## YOUR TASK
Nothing but an exact reproduction of the records, pictures excluded, should be returned.

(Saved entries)
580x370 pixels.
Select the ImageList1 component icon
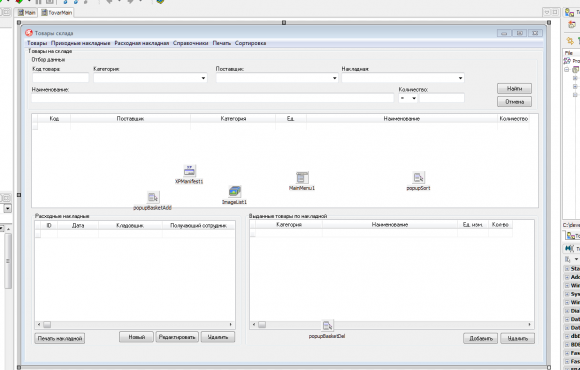235,191
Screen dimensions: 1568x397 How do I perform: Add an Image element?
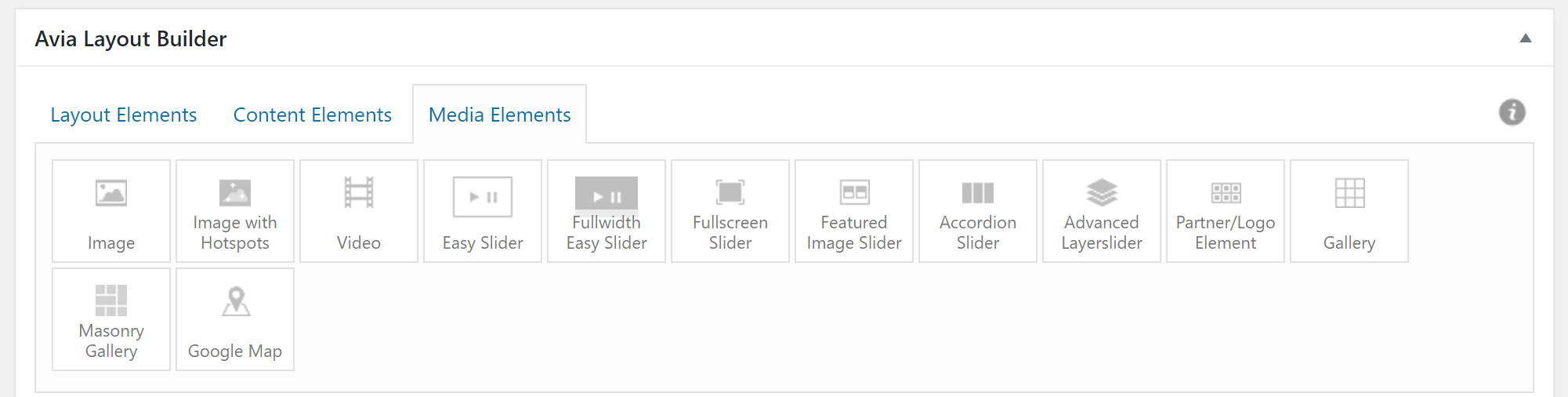111,211
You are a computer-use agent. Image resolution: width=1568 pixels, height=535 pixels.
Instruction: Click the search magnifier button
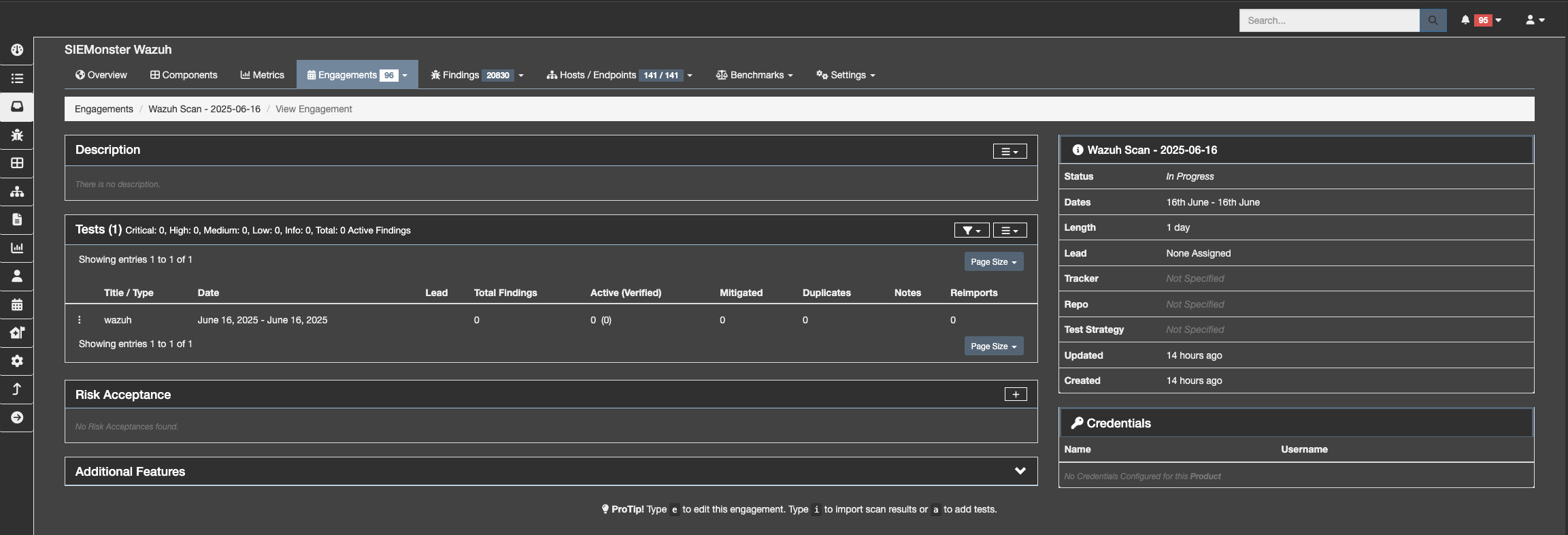click(x=1433, y=20)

## RESULT BELOW
580x370 pixels.
Select the ImageList1 component icon
235,191
Screen dimensions: 1568x397 How do I perform: Add an Image element?
111,211
You are a computer-use agent. Image resolution: width=1568 pixels, height=535 pixels.
Instruction: Click the search magnifier button
click(x=1433, y=20)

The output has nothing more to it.